Activity: Your answer should hold only the lines from the one containing "Click the verified APP badge" through the last line below, copied exactly; pictures stay out.

### Extracted information ###

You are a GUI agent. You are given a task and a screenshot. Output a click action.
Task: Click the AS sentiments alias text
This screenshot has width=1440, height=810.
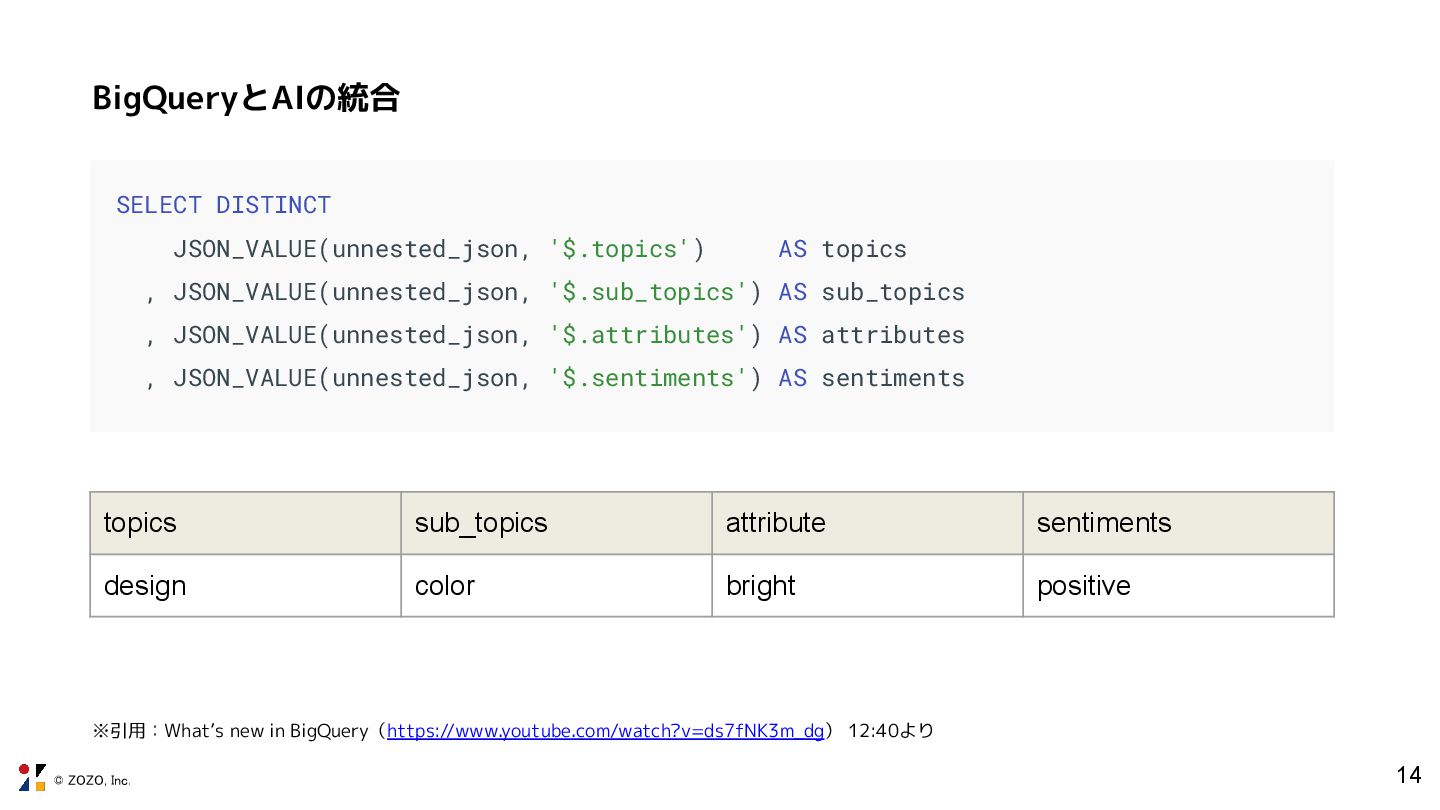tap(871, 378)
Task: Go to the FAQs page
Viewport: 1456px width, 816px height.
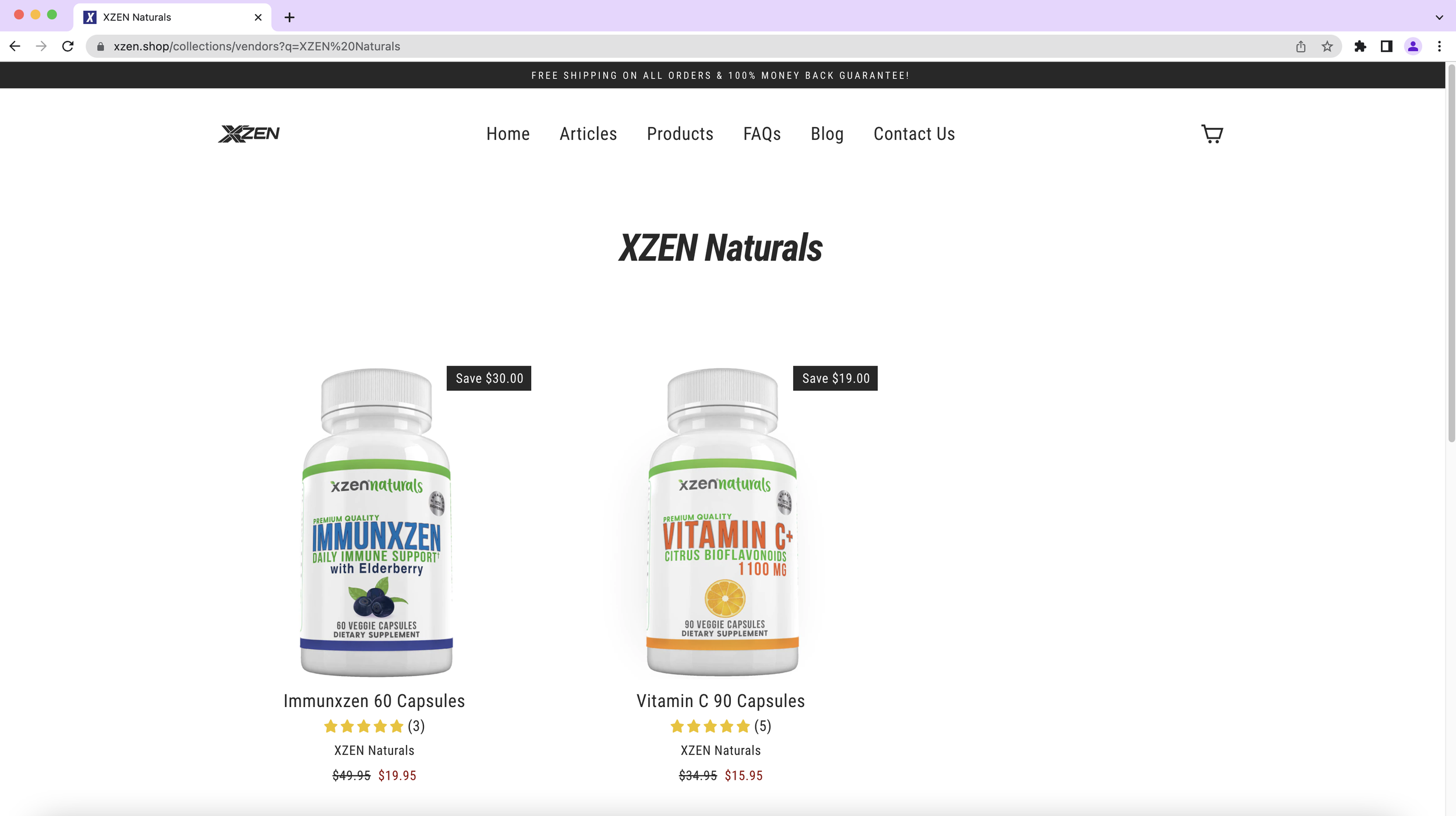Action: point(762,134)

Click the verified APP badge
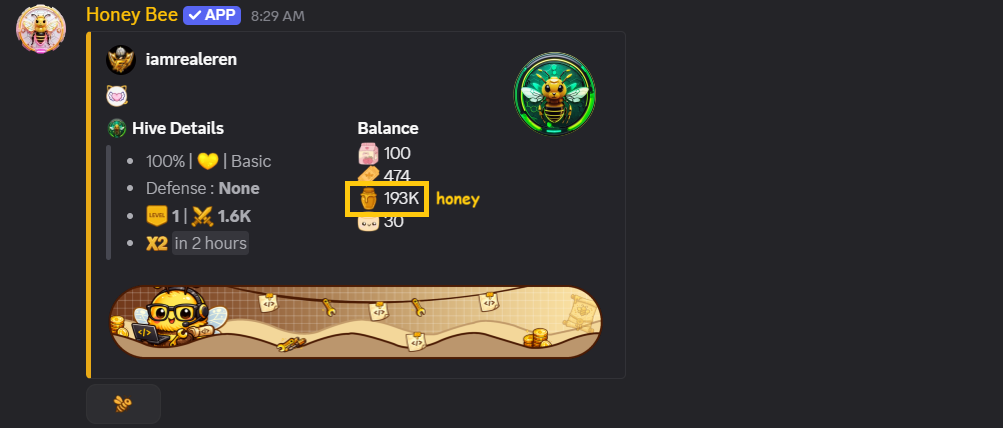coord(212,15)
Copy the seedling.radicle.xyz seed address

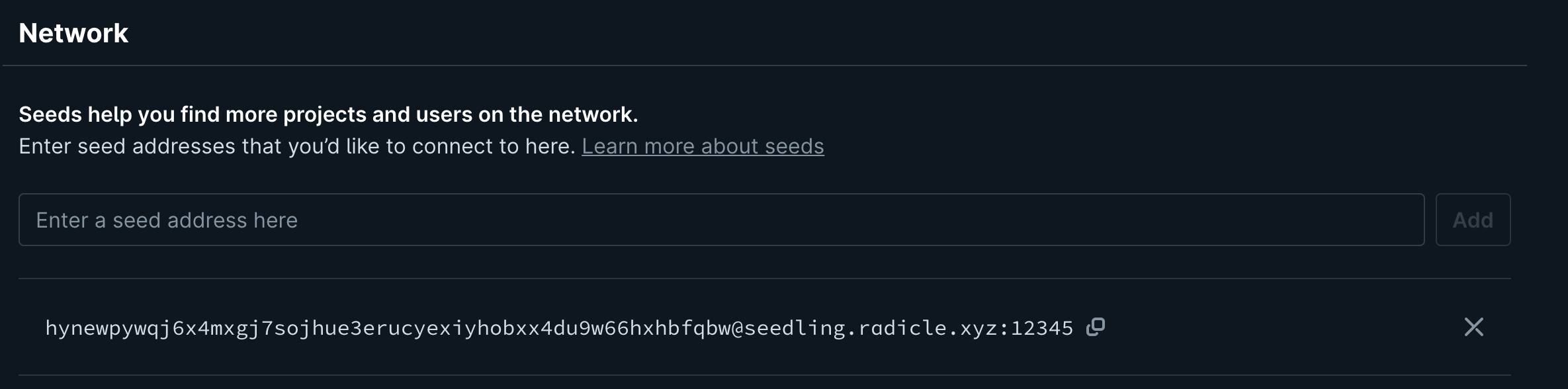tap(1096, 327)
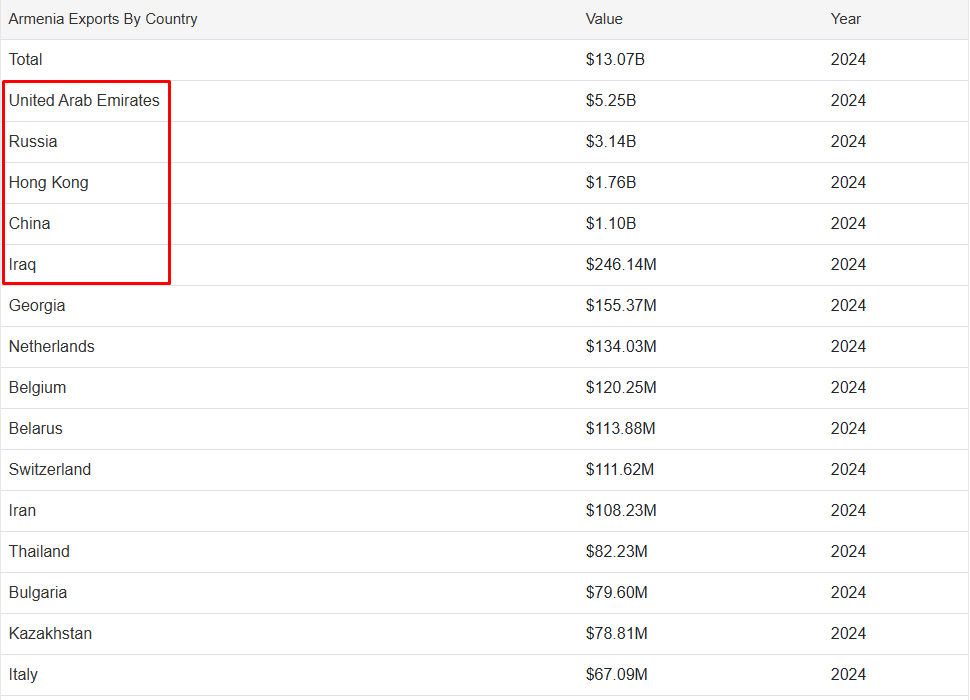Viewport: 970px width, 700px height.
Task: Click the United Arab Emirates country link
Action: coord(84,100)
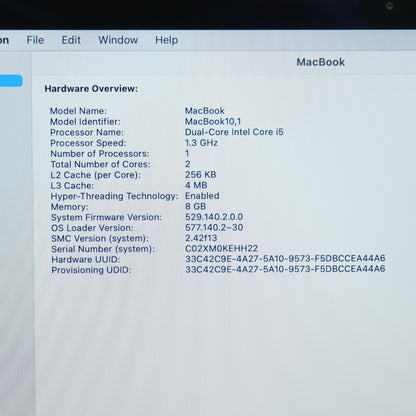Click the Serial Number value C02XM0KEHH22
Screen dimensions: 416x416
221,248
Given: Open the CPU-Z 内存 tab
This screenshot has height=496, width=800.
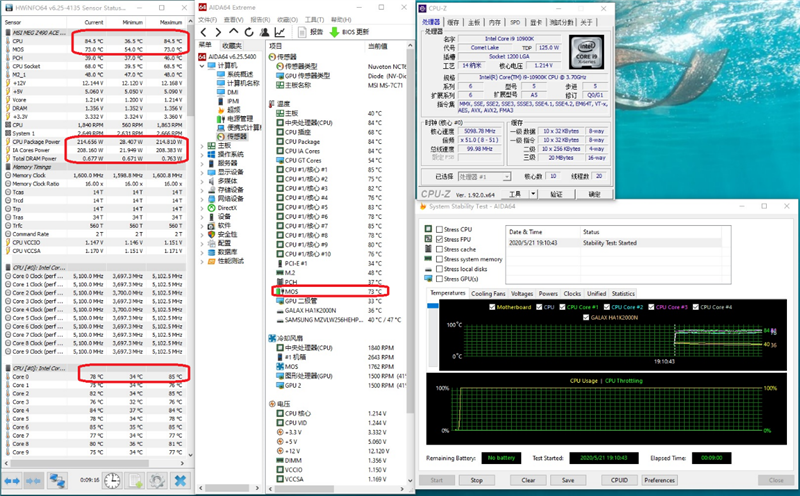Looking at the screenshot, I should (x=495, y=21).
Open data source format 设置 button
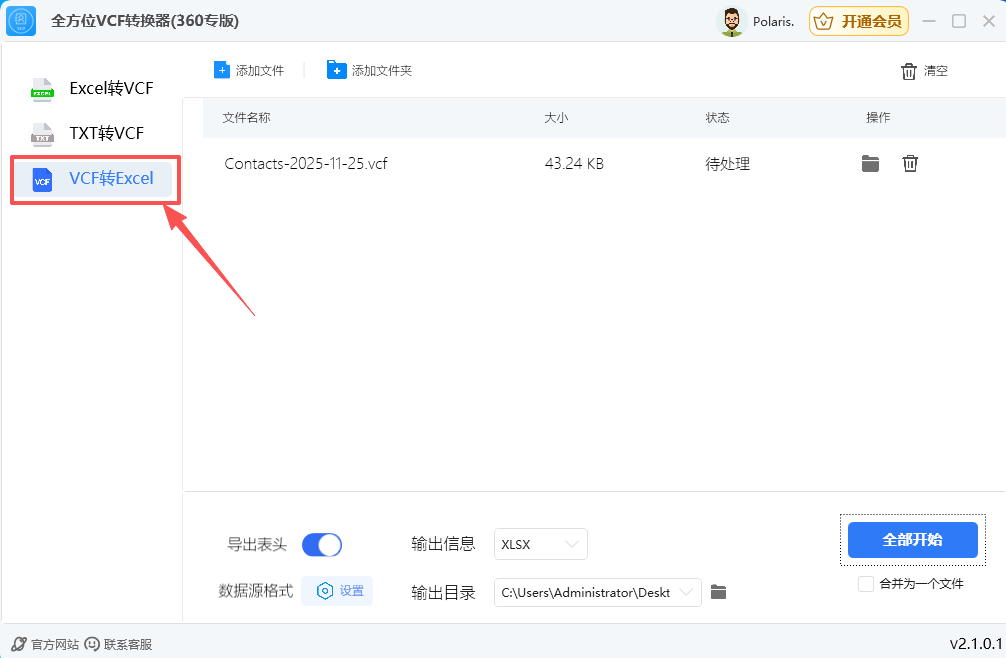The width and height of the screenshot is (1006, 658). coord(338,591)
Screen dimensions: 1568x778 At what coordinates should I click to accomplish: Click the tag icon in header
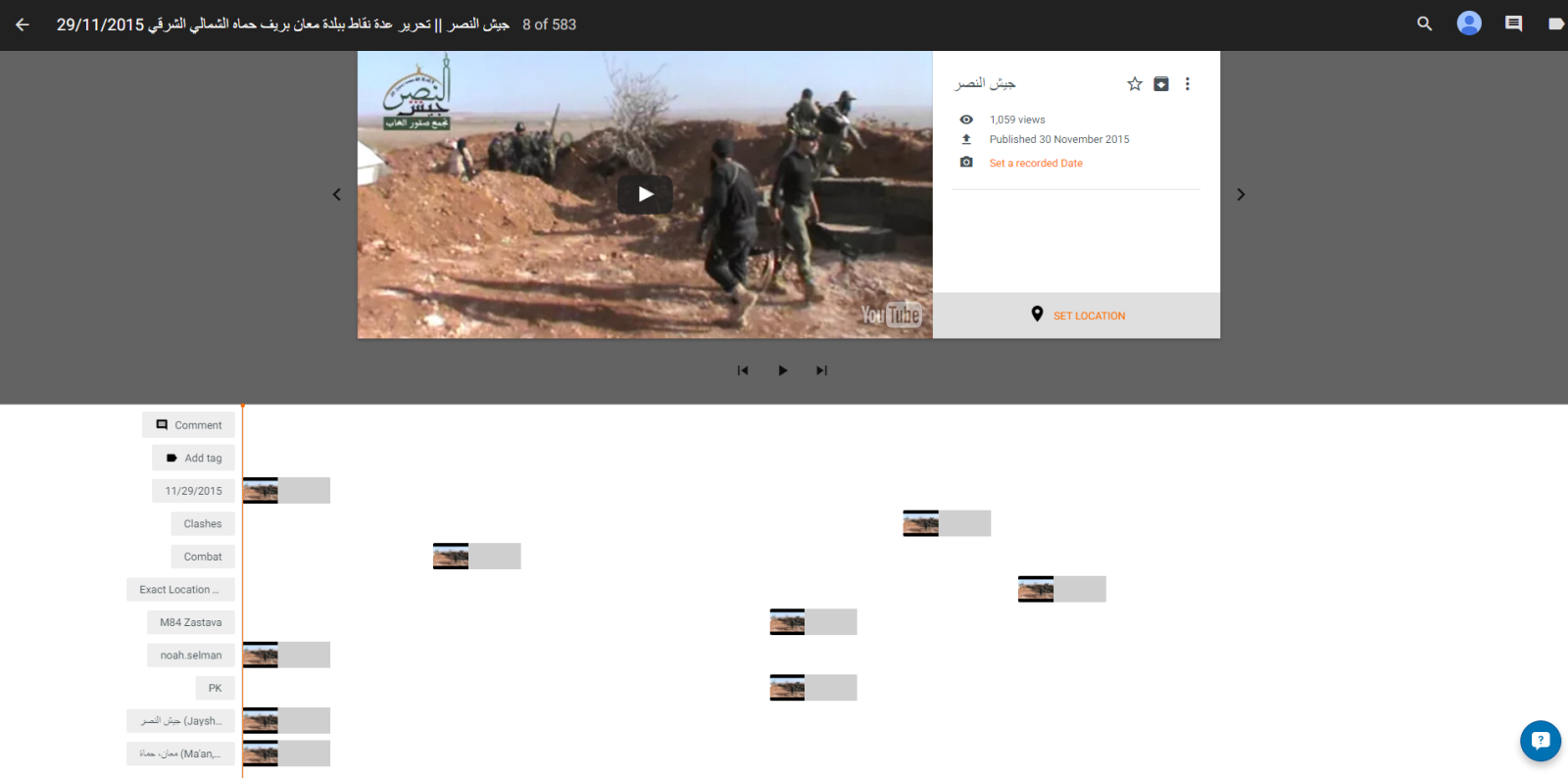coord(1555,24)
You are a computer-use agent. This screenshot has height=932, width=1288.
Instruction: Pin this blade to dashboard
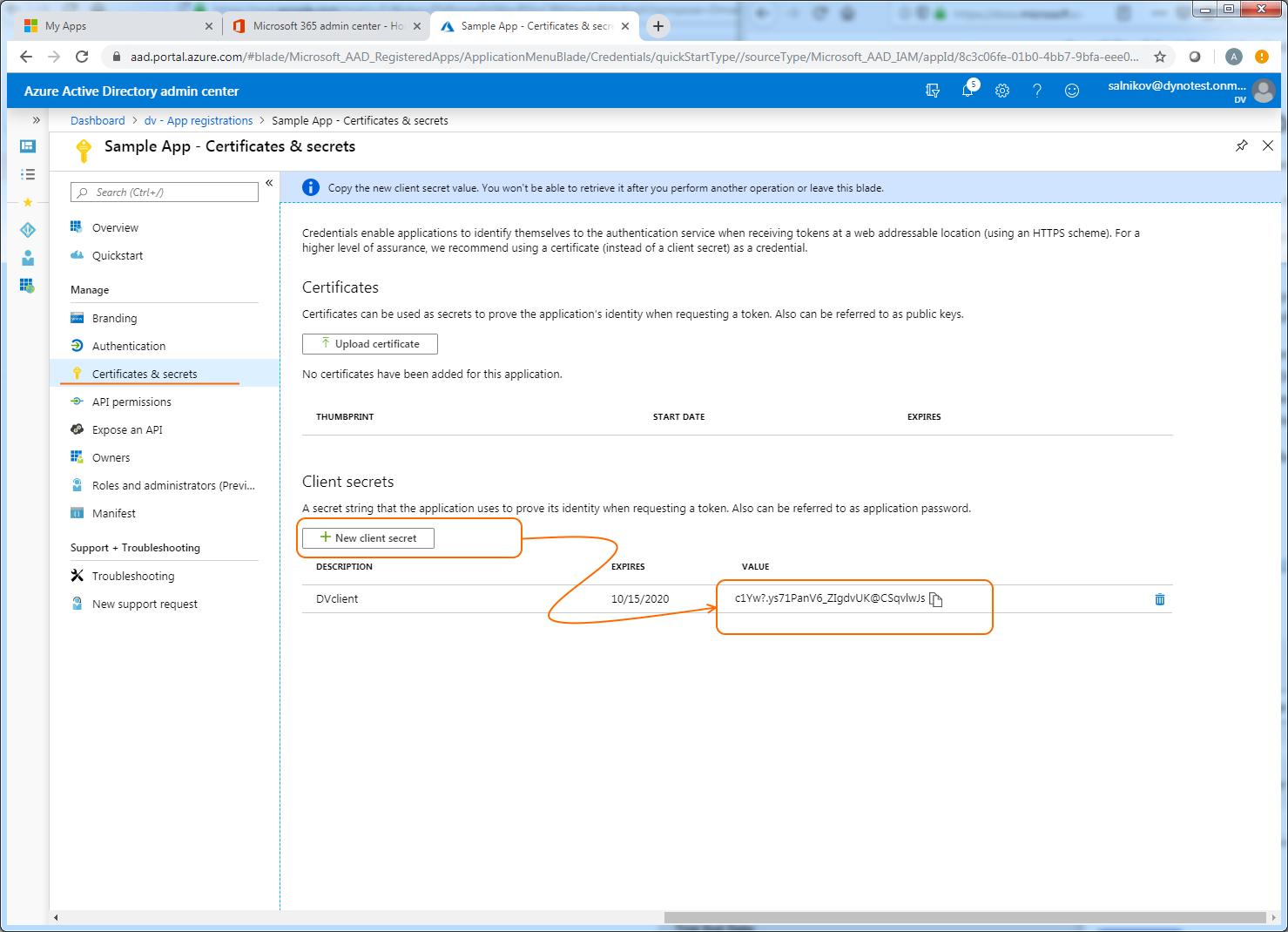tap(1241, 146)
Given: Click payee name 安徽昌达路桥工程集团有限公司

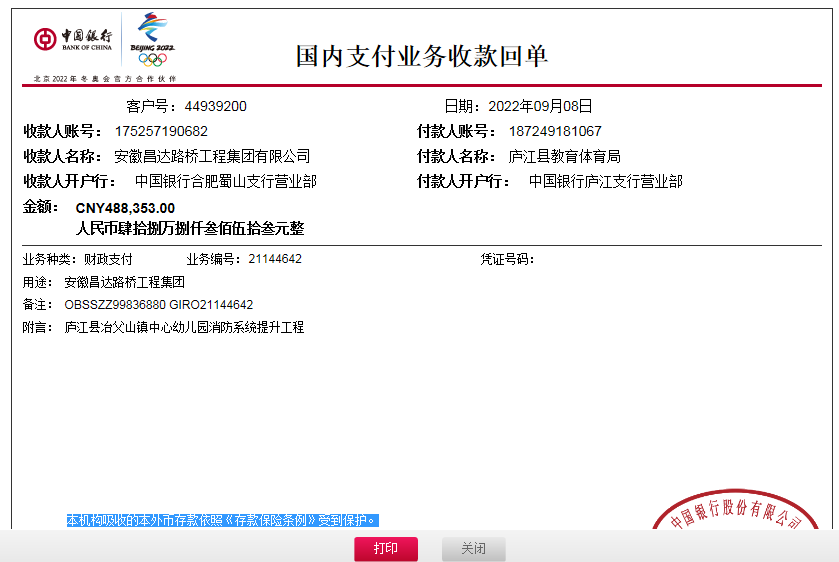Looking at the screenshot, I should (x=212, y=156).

###

Result for this task:
Click the verified APP badge
coord(212,15)
Copy the seedling.radicle.xyz seed address

tap(1096, 327)
Viewport: 970px width, 700px height.
Task: Click the United Arab Emirates country link
Action: coord(84,100)
Click the Serial Number value C02XM0KEHH22
Screen dimensions: 416x416
221,248
Given: Open the CPU-Z 内存 tab
This screenshot has height=496, width=800.
Looking at the screenshot, I should (x=495, y=21).
Open data source format 设置 button
The width and height of the screenshot is (1006, 658). coord(338,591)
Screen dimensions: 1568x778 At what coordinates should I click to accomplish: Click the tag icon in header
coord(1555,24)
You are a computer-use agent. This screenshot has height=932, width=1288.
Instruction: Pin this blade to dashboard
tap(1241, 146)
Given: Click payee name 安徽昌达路桥工程集团有限公司

Looking at the screenshot, I should (x=212, y=156).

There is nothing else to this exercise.